This post originally ran on Truthdig contributor Juan Cole’s website.

Rep. Steve King objected to a comment during a cable news discussion at MSNBC that this will be the last election dominated by old white people.

Rep. Steve King (R-Iowa) offered an unusual defense of the racial homogeneity of his party during a panel on MSNBC Monday evening.

The group, led by Chris Hayes, was discussing the first day of the Republican national convention and Donald Trump’s history of racially-loaded comments and behavior. King told Hayes that he thought Trump had “modified” his behavior in that regard, but Esquire’s Charlie Pierce said he didn’t see much diversity reflected in the gathering itself.

“If you’re really optimistic, you can say that this is the last time that old white people will command the Republican Party’s attention, its platform, its public face,” Pierce said. “That hall is wired,” he continued. “That hall is wired by loud, unhappy, dissatisfied white people.”

King objected.

“This ‘old white people’ business does get a little tired, Charlie,” King said. “I’d ask you to go back through history and figure out, where are these contributions that have been made by these other categories of people that you’re talking about, where did any other subgroup of people contribute more to civilization?”

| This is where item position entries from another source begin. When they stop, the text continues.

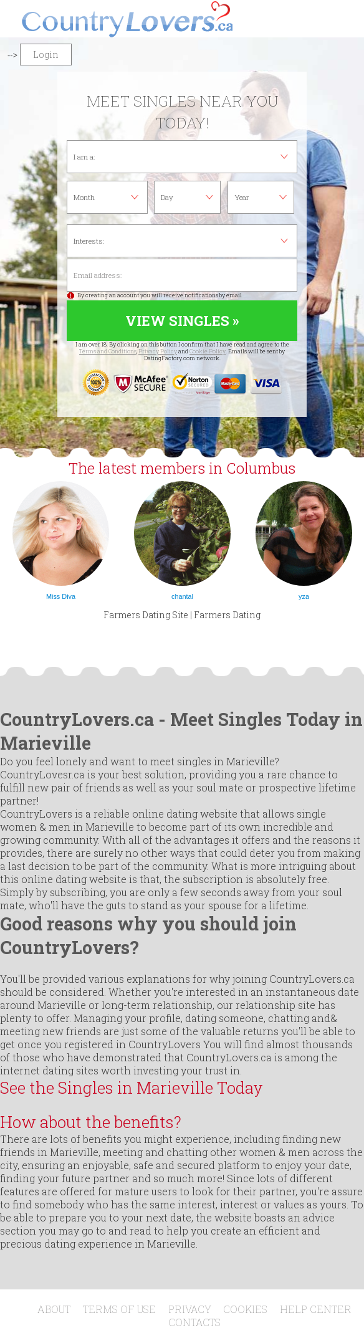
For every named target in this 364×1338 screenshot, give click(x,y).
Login (46, 54)
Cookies (245, 1309)
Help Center (316, 1309)
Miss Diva (60, 596)
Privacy (189, 1309)
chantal (182, 596)
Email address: (182, 275)
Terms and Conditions (107, 351)
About (53, 1309)
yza (304, 596)
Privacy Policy (157, 351)
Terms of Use (119, 1309)
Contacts (194, 1322)
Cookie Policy (207, 351)
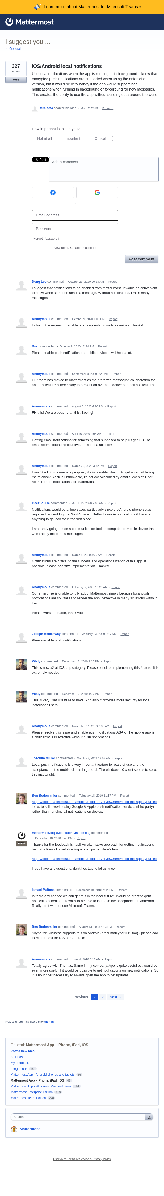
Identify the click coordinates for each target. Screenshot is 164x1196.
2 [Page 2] (103, 997)
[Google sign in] (97, 192)
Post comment (141, 259)
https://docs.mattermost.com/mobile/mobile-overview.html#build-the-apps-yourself (94, 802)
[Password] (75, 229)
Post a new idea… (24, 1051)
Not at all (47, 138)
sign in (49, 1021)
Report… (107, 108)
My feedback (20, 1063)
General (17, 1045)
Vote (16, 79)
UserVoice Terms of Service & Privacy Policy (82, 1159)
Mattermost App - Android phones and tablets (42, 1074)
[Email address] (75, 215)
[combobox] (79, 1117)
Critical (104, 138)
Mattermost (30, 1129)
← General (13, 49)
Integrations (19, 1069)
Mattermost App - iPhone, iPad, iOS (57, 1045)
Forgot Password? (46, 238)
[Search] (149, 1116)
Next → (116, 997)
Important (75, 138)
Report (112, 281)
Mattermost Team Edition (28, 1098)
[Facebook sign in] (53, 192)
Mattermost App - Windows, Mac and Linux (41, 1086)
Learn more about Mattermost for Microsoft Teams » (92, 7)
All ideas (17, 1057)
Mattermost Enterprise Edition (32, 1092)
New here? (75, 248)
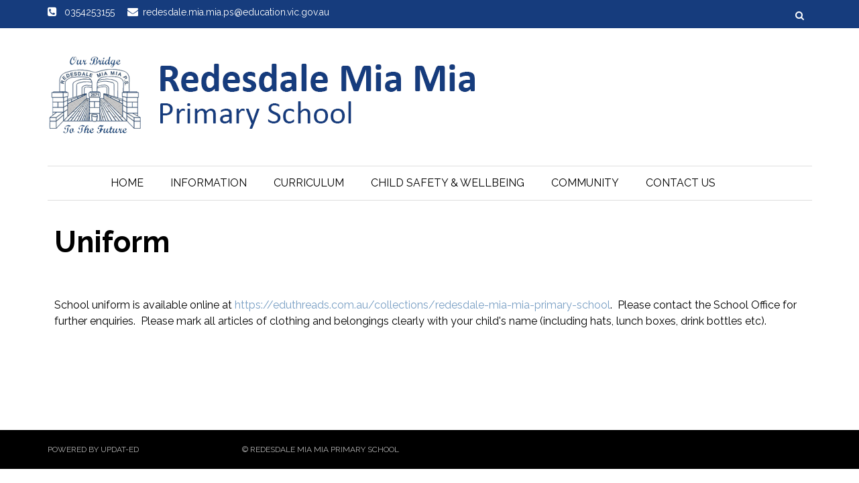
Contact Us (680, 182)
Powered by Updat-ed (93, 449)
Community (585, 182)
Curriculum (309, 182)
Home (127, 182)
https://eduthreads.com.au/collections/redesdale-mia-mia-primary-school (422, 305)
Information (208, 182)
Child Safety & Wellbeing (447, 182)
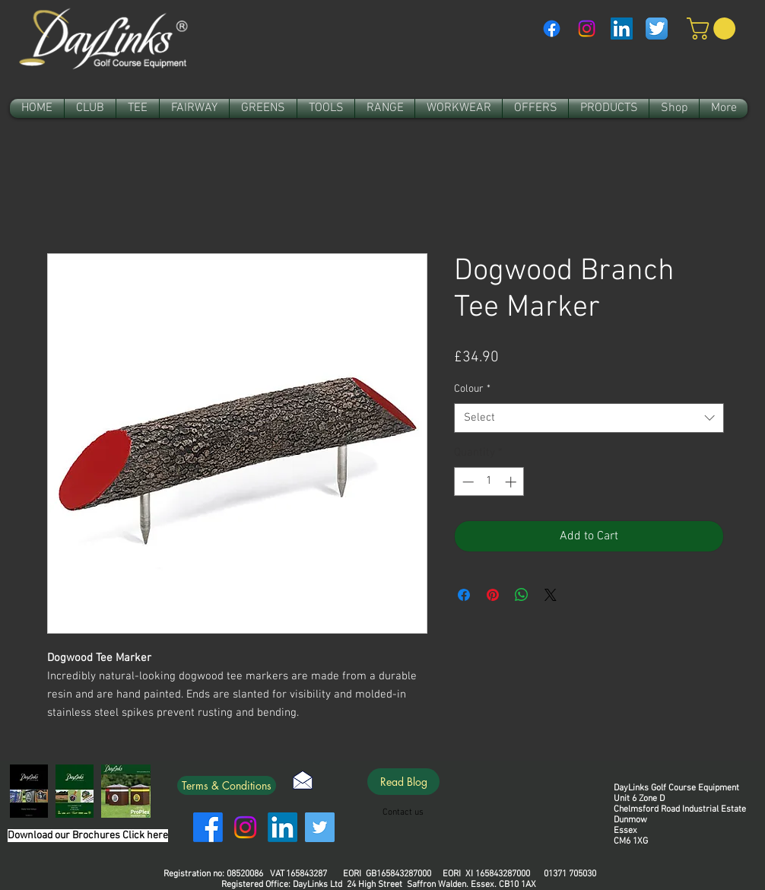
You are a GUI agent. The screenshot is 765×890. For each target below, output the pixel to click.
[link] (714, 28)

“Than white people?” Hayes asked, clearly amazed.

“Than, than Western civilization itself,” King replied. “It’s rooted in Western Europe, Eastern Europe and the United States of America and every place where the footprint of Christianity settled the world. That’s all of Western civilization.”

There are lots of basic things wrong with King’s statement, even just starting with his category of ‘whiteness’. Whiteness is not ‘natural’—it is an invented category. Were Irish white? A lot of English didn’t think so. “Whites” rioted against Greeks immigrants to the US. White superemacists still argue over whether to let in Italian-Americans. Me, I don’t want to be called white and I decline that categorization whenever the government or other people with questionnaires will let me. The Appalachian side of my family probably has some Melungeon to it and some of us aren’t all that ‘white.’

As for civilization, there are lots of kinds. Archeologists were shocked to discover that African villagers did sophisticated iron-working around the time of Jesus, even though they didn’t have big cities or other infrastructure. They were just good at smithing and the technology needed for it.

If by civilization is meant urban society with high rates of literacy, scientific and technological innovation, role specialization and division of labor, and high levels of collective government, then northern European Christians did not invent it.

Iraq, Iran, India, China and Egypt did. The Sumerians, Babylonians, Assyrians, Elamites, Persians, Indians, Chinese and the Pharaohs of Egypt had civilization for thousands of years while Celts in Britain were painting themselves blue and doing hunting and gathering in the wastes.

Sanskrit gave us our numbers, otherwise we’d be doing long division of IX into XXVI. The Arabs and Iranians at the court of the Abbasid caliphate added the zero, and invented algebra and algorithms (named for al-Khwarizmi, an Iranian Muslim mathematician). Omar Khayyam, an Iranian, pioneered using geometry to solve algebraic problems. Muslims gave us the latteen sail and a whole host of other key inventions. Chinese science in the Song period (late medieval) was so far ahead of the rest of the world that others probably did not catch up until 1750 or so. Ancient Indian astronomers were likewise way ahead of their peers in Europe of the day.

As for Christianity, while it could not be proved to cause the fall of the Roman Empire in the 400s of the common era, it is certainly the case that Greece and the Roman republic were huge successes when pagan, but went into a tailspin only a century after Constantine imposed a Middle Eastern monotheism on the empire. There doesn’t seem to be a connection between Christianity and civilization. There were some negatives. Christian know-nothingism of the Tertullian sort put paid to high philosophizing in Western Europe for centuries, with deep damage to science and innovation. Abbasid caliph Haroun al-Rashid was debating Aristotle at court while Charlemagne, lord of a few muddy villages compared to the splendors of Baghdad, was desperately trying to learn to write his name.

Western Europeans and North Americans got slightly ahead of the rest of the world with regard to gross domestic product and scientific innovation from about 1750, but this should not be exaggerated. Even as the people at the center of an empire, most Portuguese were poor, and likely poorer than the Indians they hoped to rule. It certainly had nothing at all to to with Christianity. Some of it was the ‘ghost acreage’ of slavery and colonialism, which produced economic ‘cream’ for white society beyond subsistence that got invested and had a multiplier effect.

But there is another critique of what King said, which is that our model of civilization may be very damaging. It is after all a high-carbon enterprise that produces masses of pollution. It may have endangered our species with its carbon emissions. A less ‘civlized’ life like that of pre-European Native Americans would certainly have been in greater harmony with the environment.